▶ Task instructions
Can you reproduce every line of the records below word for word, leaving out the pictures?

Pointing entries for documents and screenshots:
-*-*-
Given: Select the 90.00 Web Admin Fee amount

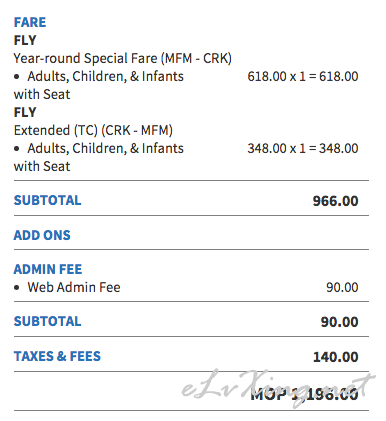Looking at the screenshot, I should [x=342, y=288].
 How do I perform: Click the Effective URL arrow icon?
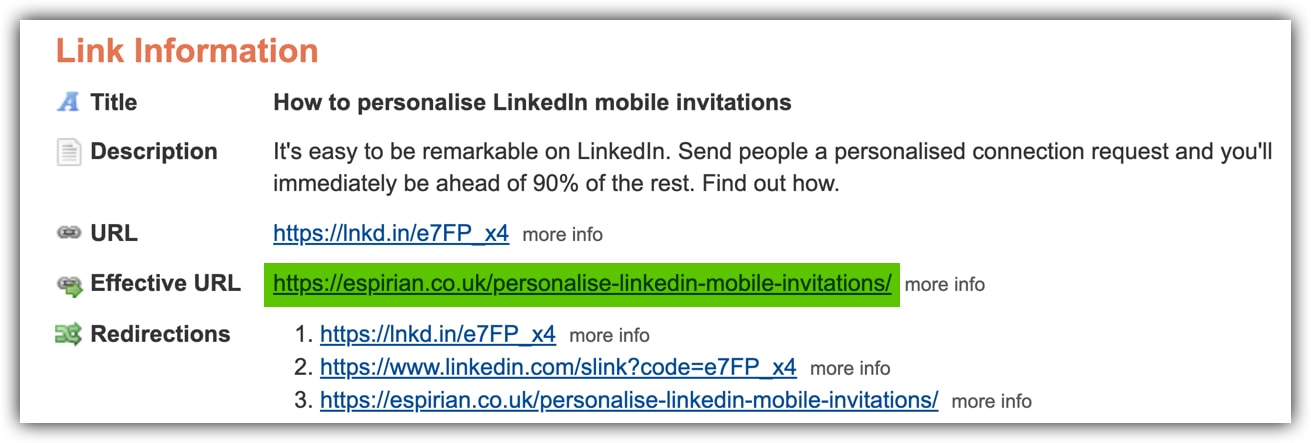tap(67, 285)
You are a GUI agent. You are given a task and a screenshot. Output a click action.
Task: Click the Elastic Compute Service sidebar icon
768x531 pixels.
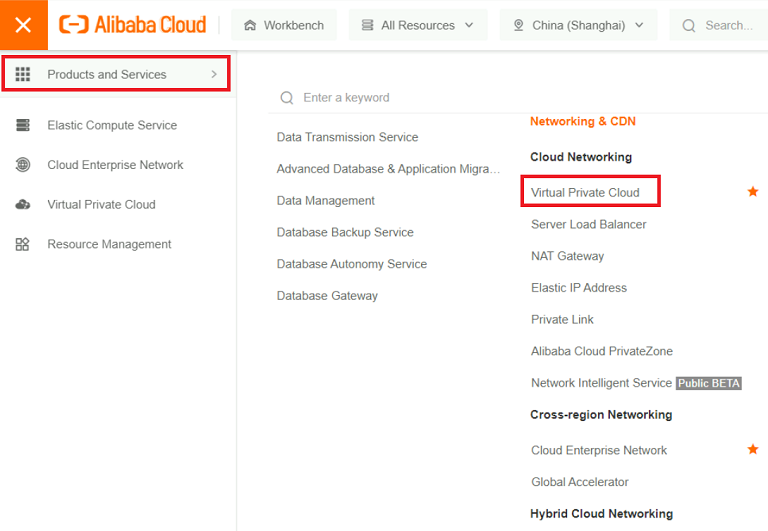tap(23, 125)
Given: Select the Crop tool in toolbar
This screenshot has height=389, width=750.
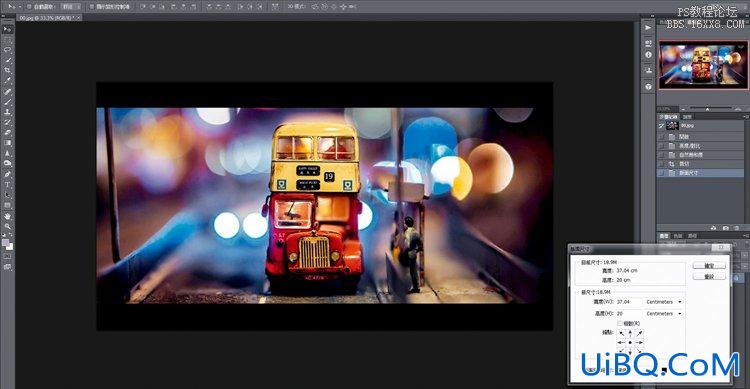Looking at the screenshot, I should [x=7, y=70].
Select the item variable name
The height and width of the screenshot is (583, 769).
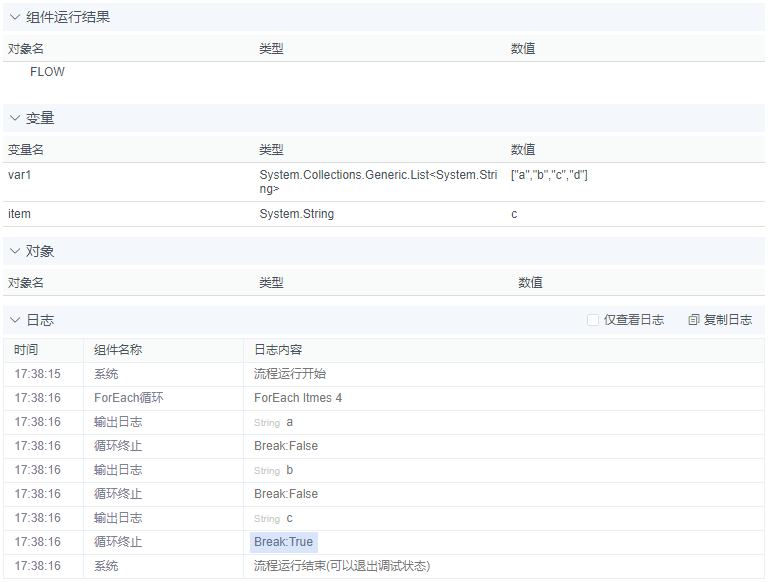20,214
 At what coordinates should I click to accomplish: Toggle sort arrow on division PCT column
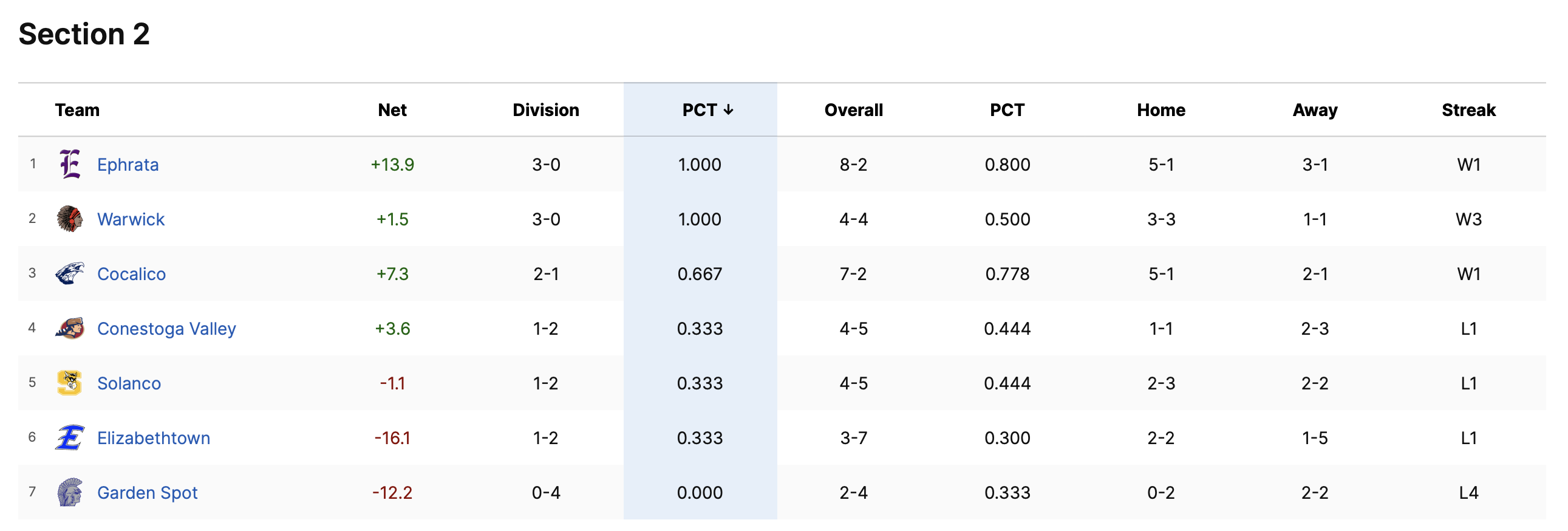click(x=728, y=110)
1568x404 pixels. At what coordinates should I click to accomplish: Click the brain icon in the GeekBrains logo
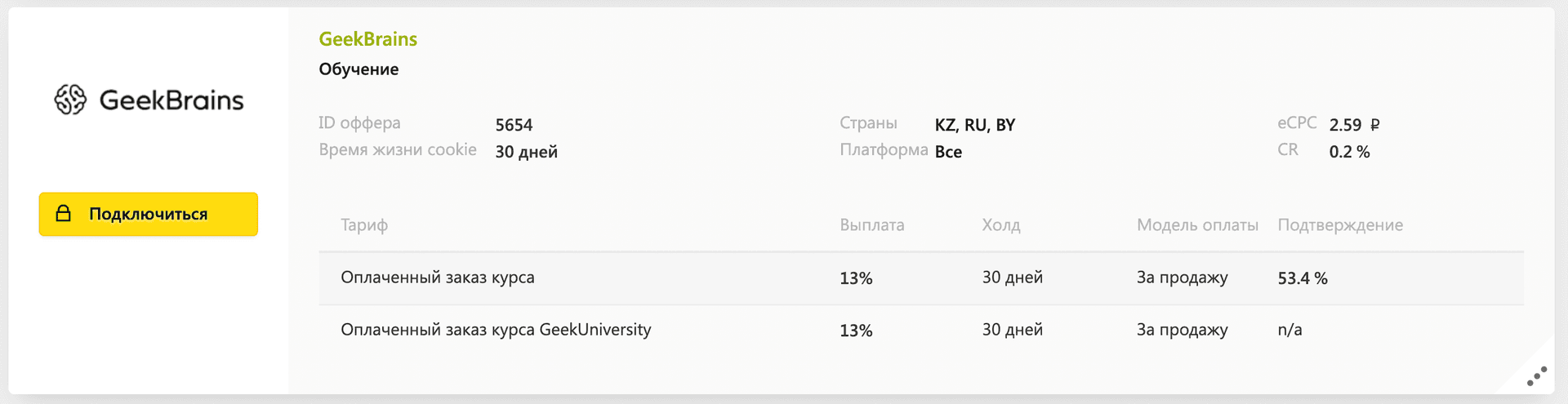70,100
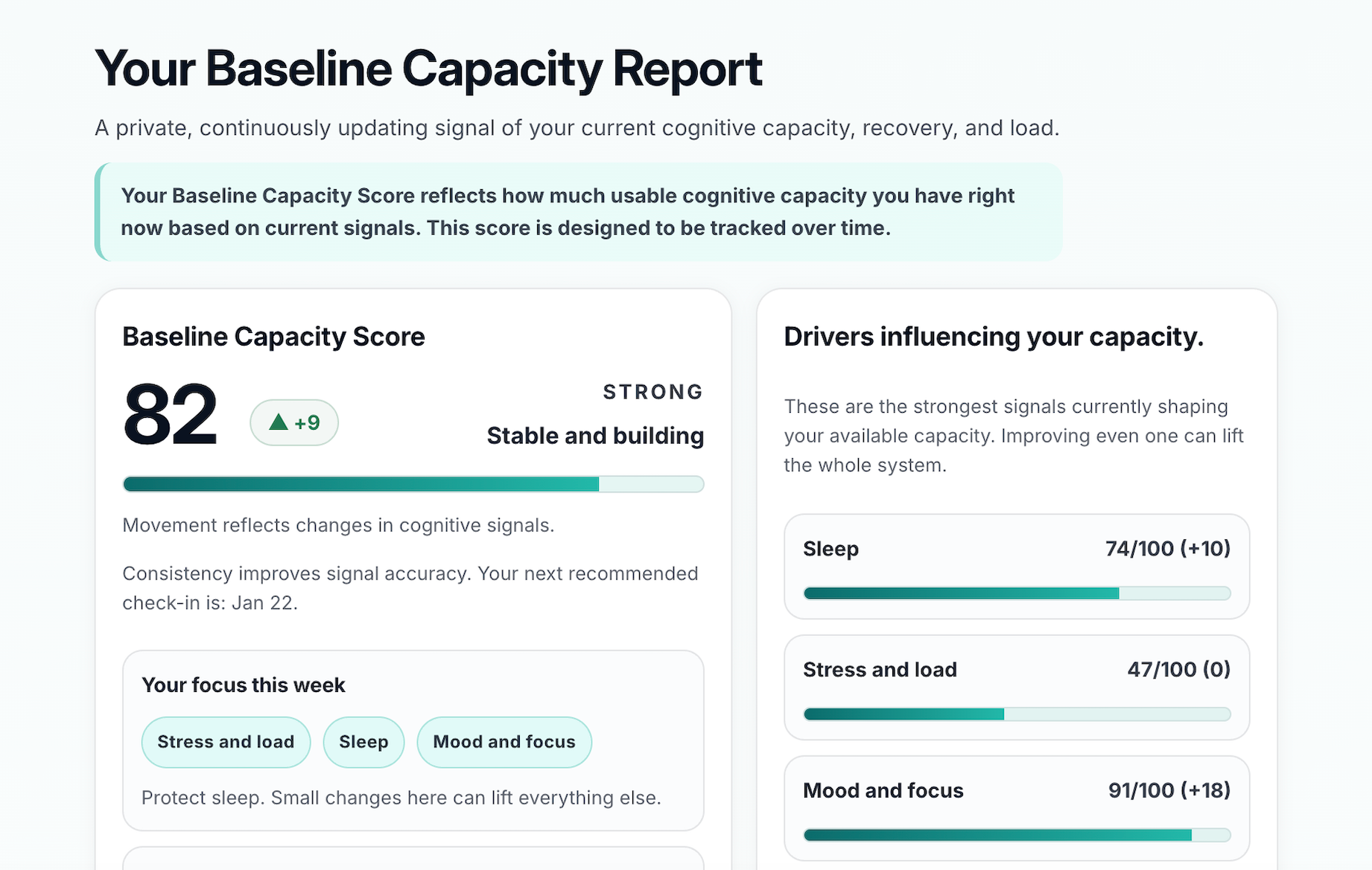Click the +9 change indicator pill
Viewport: 1372px width, 870px height.
click(293, 422)
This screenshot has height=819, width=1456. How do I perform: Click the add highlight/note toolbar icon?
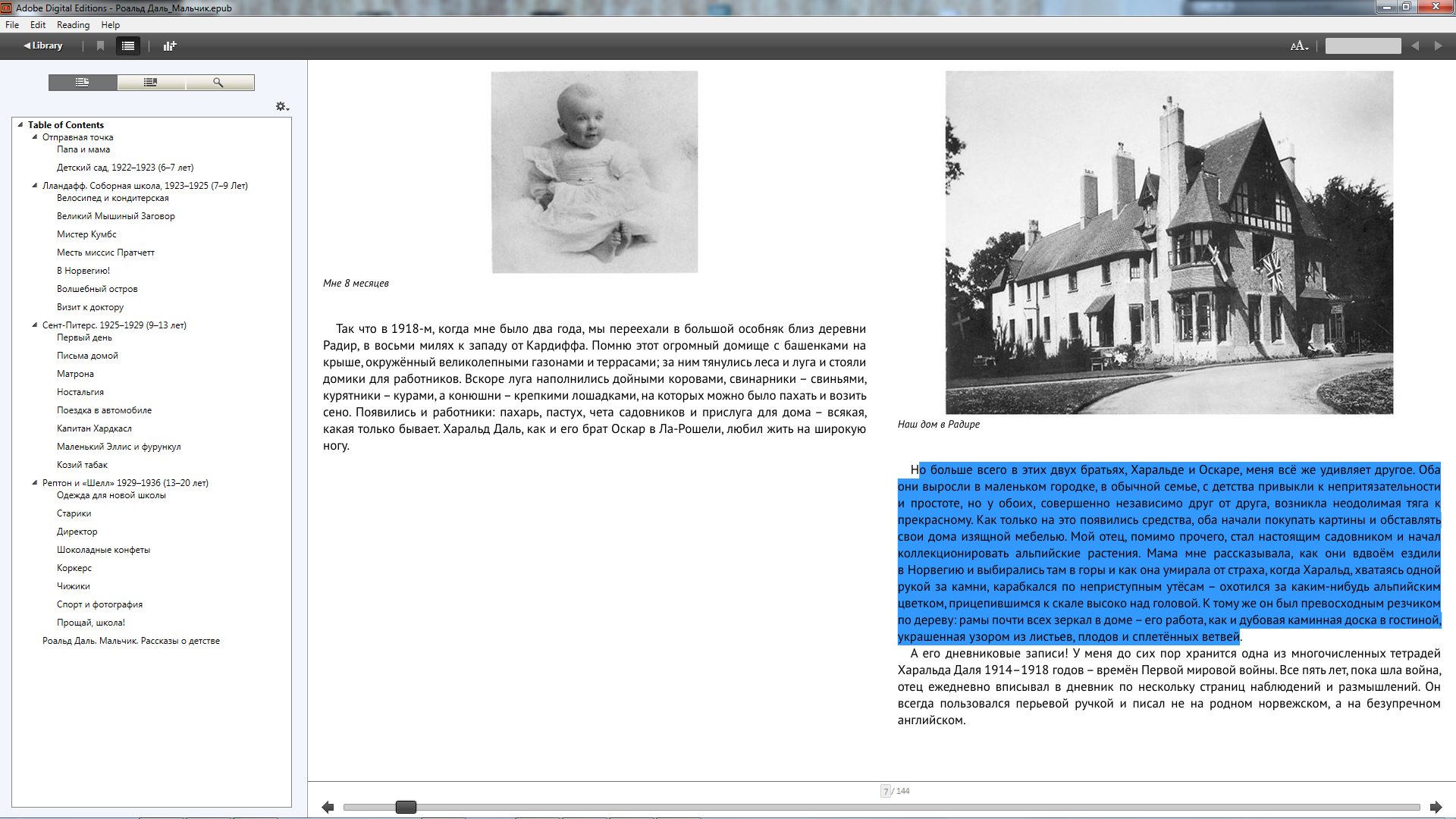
-*-*-
▶ Solved exercise
Given: Select the 90.00 Web Admin Fee amount

Looking at the screenshot, I should [x=342, y=288].
 How do I perform: Click the Effective URL arrow icon?
tap(67, 285)
You are a GUI agent. You are given a task and a screenshot. Output a click action.
Task: Click the Elastic Compute Service sidebar icon
768x531 pixels.
tap(23, 125)
Given: Select the Crop tool in toolbar
This screenshot has height=389, width=750.
Looking at the screenshot, I should [x=7, y=70].
Select the item variable name
The height and width of the screenshot is (583, 769).
20,214
 At what coordinates should I click to accomplish: Toggle sort arrow on division PCT column
click(x=728, y=110)
1568x404 pixels. At what coordinates should I click to accomplish: Click the brain icon in the GeekBrains logo
70,100
Click the +9 change indicator pill
Viewport: 1372px width, 870px height.
click(293, 422)
This screenshot has height=819, width=1456. How do I perform: Click the add highlight/note toolbar icon?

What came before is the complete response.